▶ _Prompt_: Can you transcribe the passage of the microaggressions text from "- A female physician" to "tasteless and unsophisticated.)"?

In the summer of 2012, Saagar attended a formal family lunch to which he was invited by his friend. His friend’s grandmother turned to him and asked, ”How does it feel to be the only foreign person to be sitting down?” (Hidden message: All the other foreign persons present there were waiters.) He was a bit shocked by that but just laughed it off. I wonder how many times he had faced such occasions where he had no choice but to do that.
Microaggressions are the everyday verbal, nonverbal, and environmental slights, snubs, or insults, whether intentional or unintentional, which communicate hostile, derogatory, or negative messages to target persons based solely upon their marginalised group membership. This term was coined by social scientists at Harvard in the 1970s to describe an inequitable treatment of another person in a manner that is not overtly “aggressive”, yet which might stem from negligence, ignorance, or what we now call unconscious bias. Eventually, the term came to encompass the casual degradation of any socially marginalised group, such as the poor and the disabled.
Here are some other examples of microaggressions:
- A White man or woman clutches their purse or checks their wallet as a Black or Latino man approaches or passes them. (Hidden message: You and your group are criminals.)
- A female physician wearing a stethoscope is mistaken as a nurse. (Hidden message: Women should occupy nurturing and not decision-making roles. Women are less capable than men. Happens with me a lot.)
- The outfit worn by a TV reality-show mom is described as “classless and trashy.” (Hidden message: Lower-class people are tasteless and unsophisticated.)
Microaggressions are active manifestations and/or a reflection of our worldviews of inclusion/exclusion, superiority/inferiority, normality/abnormality, and desirability/undesirability. Even though these biases are implicit, they can be deeply damaging. The deaths of African-Americans at the hands of the police in Ferguson, Cleveland and on Staten Island have reignited a debate about race.
Is it a pure co-incidence that people from black and minority ethnic groups living in the UK are:
- more likely to be diagnosed with mental health problems
- more likely to be diagnosed and admitted to hospital
- more likely to experience a poor outcome from treatment
- more likely to disengage from mainstream mental health services, leading to social exclusion and a deterioration in their mental health?

▶ _Information shown_:
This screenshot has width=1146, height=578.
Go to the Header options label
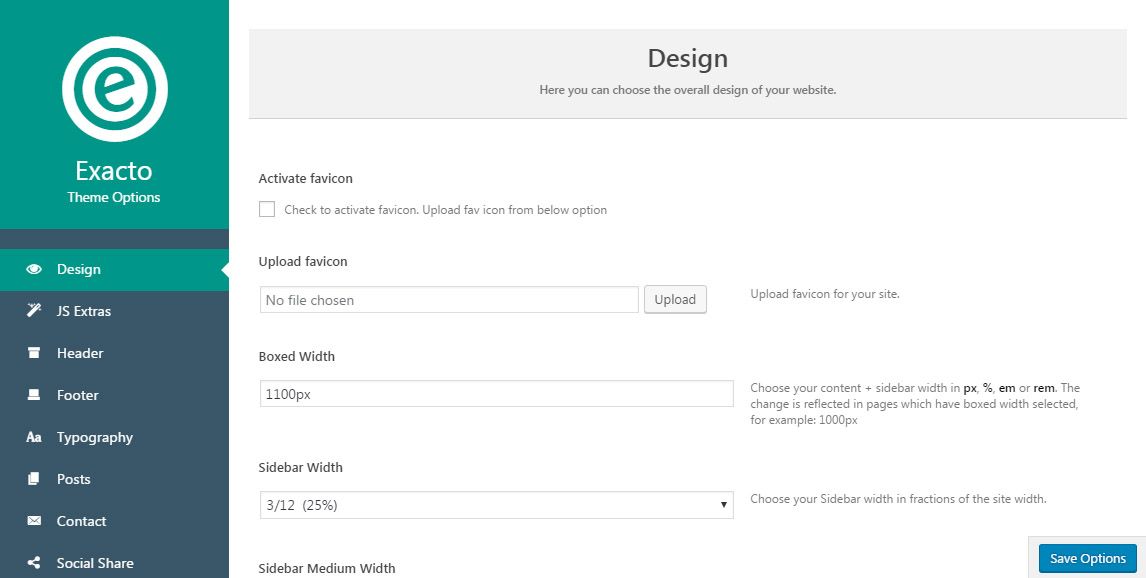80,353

* * *

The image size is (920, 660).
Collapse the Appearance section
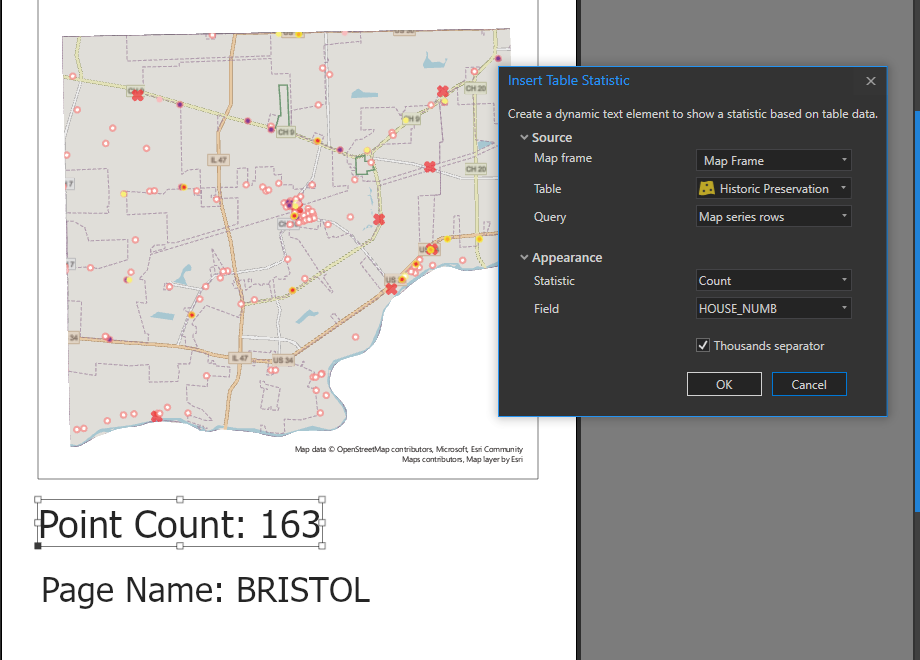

▶ _Your response_:
- A female physician wearing a stethoscope is mistaken as a nurse. (Hidden message: Women should occupy nurturing and not decision-making roles. Women are less capable than men. Happens with me a lot.)
- The outfit worn by a TV reality-show mom is described as “classless and trashy.” (Hidden message: Lower-class people are tasteless and unsophisticated.)